No salvage treatment had been established for metastatic colorectal cancer (mCRC) with mutated KRAS before the emergence of the new drugs regorafenib and TAS-102. We performed a phase II study of third-line chemotherapy with combined bevacizumab and S-1 for mCRC.

Subjects were mCRC patients with mutated KRAS who showed disease aggravation even after two regimens with oxaliplatin and irinotecan. Bevacizumab was given intravenously every 2 weeks, and S-1 was administered orally on days 1-28 of a 42-day cycle. The primary endpoint was disease control rate (DCR).

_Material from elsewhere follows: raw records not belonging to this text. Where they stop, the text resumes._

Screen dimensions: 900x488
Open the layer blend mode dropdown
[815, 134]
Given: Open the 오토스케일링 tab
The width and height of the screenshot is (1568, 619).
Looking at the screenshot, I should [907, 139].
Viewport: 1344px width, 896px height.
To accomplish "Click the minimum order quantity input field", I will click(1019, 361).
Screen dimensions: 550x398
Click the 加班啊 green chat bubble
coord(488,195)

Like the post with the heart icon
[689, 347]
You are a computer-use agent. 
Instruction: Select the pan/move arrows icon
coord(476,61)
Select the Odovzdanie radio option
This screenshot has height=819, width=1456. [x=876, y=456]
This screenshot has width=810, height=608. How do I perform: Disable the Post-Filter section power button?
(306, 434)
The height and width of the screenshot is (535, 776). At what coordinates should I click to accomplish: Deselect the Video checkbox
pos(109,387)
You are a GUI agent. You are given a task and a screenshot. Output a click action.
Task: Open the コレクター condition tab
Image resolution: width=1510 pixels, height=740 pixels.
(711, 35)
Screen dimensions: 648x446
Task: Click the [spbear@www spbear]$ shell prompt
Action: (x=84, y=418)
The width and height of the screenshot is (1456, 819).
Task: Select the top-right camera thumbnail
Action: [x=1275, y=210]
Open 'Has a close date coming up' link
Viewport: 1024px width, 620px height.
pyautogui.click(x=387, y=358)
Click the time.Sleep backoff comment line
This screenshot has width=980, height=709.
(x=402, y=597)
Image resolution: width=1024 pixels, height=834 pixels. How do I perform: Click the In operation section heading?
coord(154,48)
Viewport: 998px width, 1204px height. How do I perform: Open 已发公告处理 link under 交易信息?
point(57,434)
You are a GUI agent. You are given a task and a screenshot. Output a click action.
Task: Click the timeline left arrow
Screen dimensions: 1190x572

In total, 31 subjects were enrolled between August 2009 and June 2011. Three subjects in whom antitumor effects could not be evaluated were excluded. The median follow-up period was 8.6 months. The DCR was 67.9%, the response rate 0%, median progression-free survival 3.7 months, and overall survival 8.6 months. In 30 subjects evaluated for safety, there was no treatment-related death. The most common adverse events were anorexia (grade ≥3, 20%), diarrhea (grade 3, 10%), and decreased hemoglobin (grade ≥3, 17%).

The results suggest that third-line chemotherapy with combined bevacizumab and S-1 is safe and may delay the progression of mCRC resistant to oxaliplatin and irinotecan with mutated KRAS.